Tuesday, January 04, 2011

The Illusion (?) of Confidence...

First, let me preface this blog article by saying that the concept of "Confidence as an illusion" was given to me by a [supremely confident?] comic strip author... so don't expect lots of references to long-term studies and scientific measurements.

Scott Adams, the creator of Dilbert, said in his blog...

The reality is that there are only two conditions you can be in. You can either have an accurate view of your own abilities or an inaccurate view. Confidence is similar to will power in the sense that neither of them exists and yet society is quite certain they do.

I'm not sure I agree that our view of our abilities is either "accurate" or "inaccurate". How do you measure the accuracy of our perceptions? Isn't that something that is subjective by nature? As Scott admits later in his article, it is often useful to be "inaccurate" in how you perceive your own abilities. For one thing, there are too many variables in any given situation to accurately predict with 100% certainty so we are always going to be inaccurate about our abilities to some degree. If it were possible to predict with 100% certainty, then where would the fun be in that?

Growth vs. Talent Mindset
It seems that Scott may have fallen into the "Talent mindset"which says that either you are good at something or you are not. If you fail at something, then don't bother trying again because you don't have the inate talent for it. The Growth mindset is very different. It says that any one outcome is simply an indication of how far you are along your progression to eventual success.

This is where confidence can play a key role. If you are using the Growth mindset and have failed in the past, your confidence can still be high since every outcome is simply feedback on your way to success.

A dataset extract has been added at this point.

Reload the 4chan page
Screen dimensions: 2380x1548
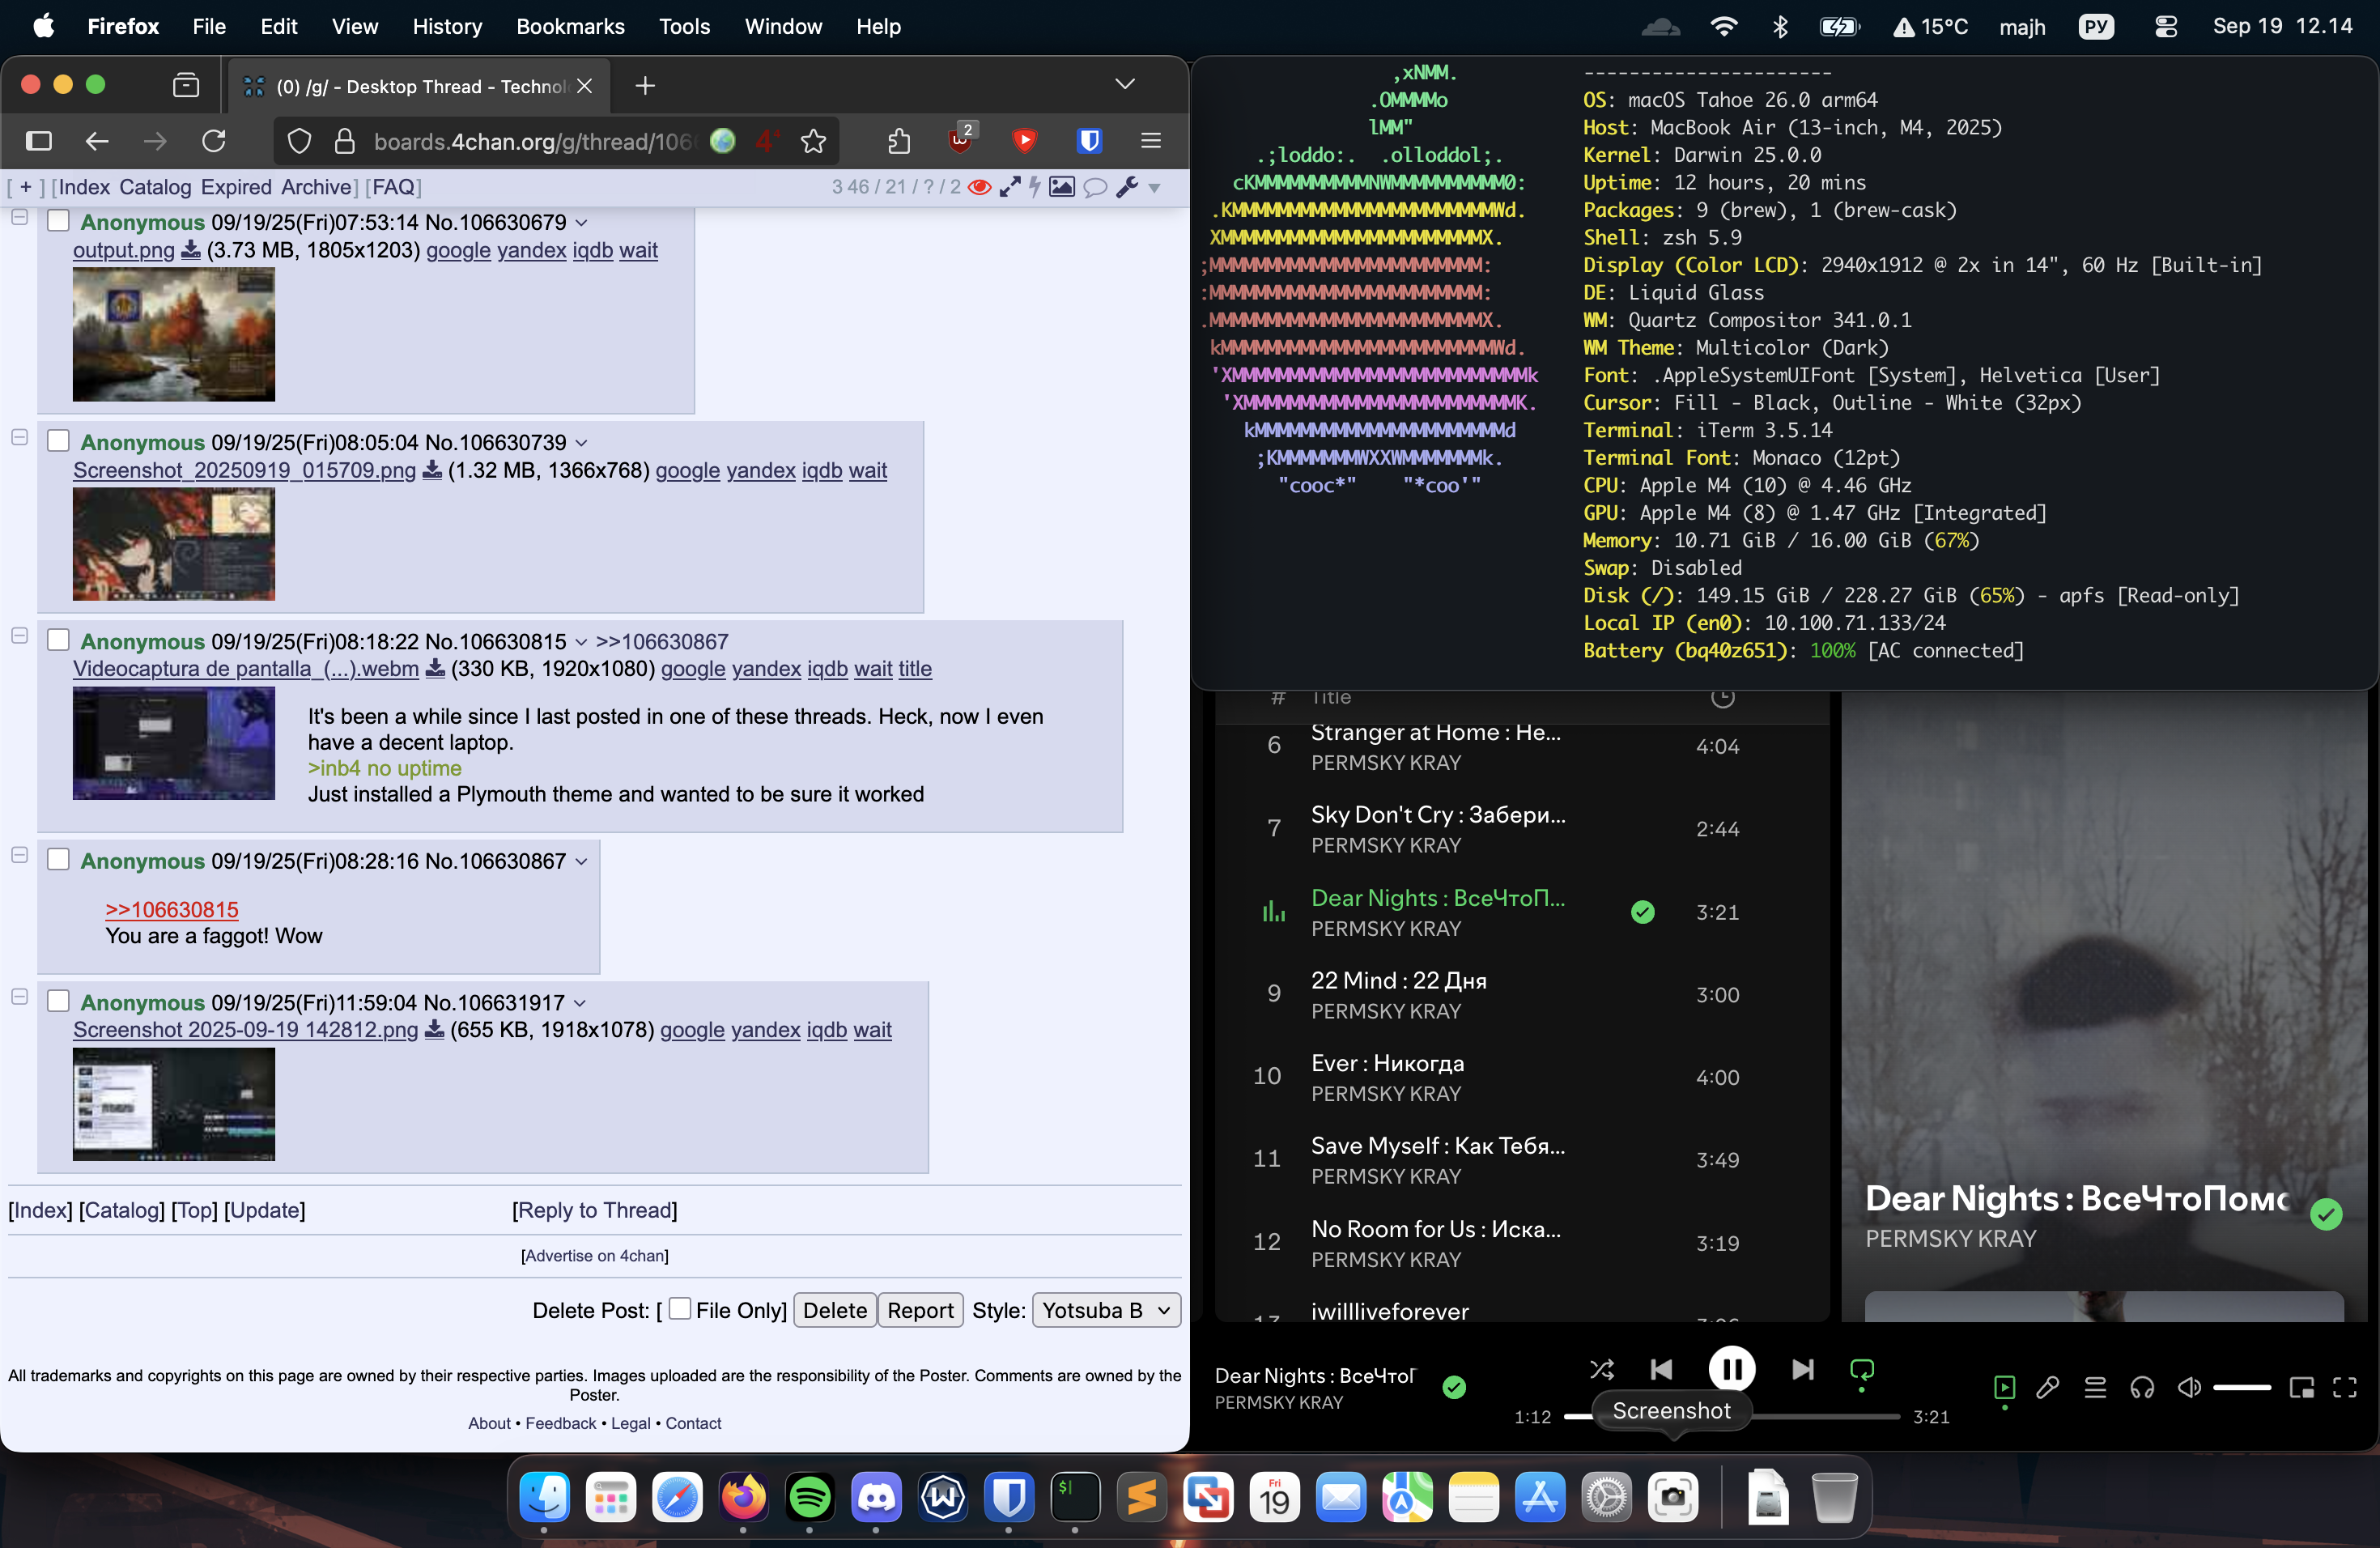point(214,141)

Confidence is important because it gets you to TAKE ACTION. As a famous philosopher once said, "80% of success is just showing up" and confidence gets you to "show up". (I think it was said by Woody Allen.)

How does Confidence work?

I find it interesting that Scott compared confidence to willpower. It appears to me that they are similar "brain functions" and can be influenced through similar channels or activities.

For example, I think we can all agree that our brain controls our actions and since our brains have been conditioned to control our actions, based on all the inputs and decisions over the course of our life, it makes sense that confidence and willpower are simply outcomes of conditioning.

Where does Toastmasters come in?

Since this is a blog for Toastmasters, you are probably wondering how this relates to Toastmasters, right? Well, Toastmasters is one of the best ways to condition your brain to accept challenges, try new things and develop a Growth Mindset. The supportive environment of Toastmasters makes it easy to try out new skills without worrying about failure. In fact, "failure" is kind of expected. No one is expected to be perfect and even if you are "very good", there are always ideas for improvement that you can get from your fellow Toastmasters.

So once you have proven to yourself that you can make progress in your communication skills, it is easy to transfer that confidence to other areas ... such as taking on a leadership role in your club or trying something new in your personal or business life.

Perpetuate the Illusion !

Scott Adams ends many of his blog articles with the disclaimer..."Do not take [investment] advice from a cartoonist". I'm sure that is partly for legal reasons and partly for humorous effect. But, he is probably one of the most thought provoking writers around today and I guess the moral of this story about Confidence is "Think for yourself" ... but maintain your confidence (even if it might be an illusion). It will keep you growing.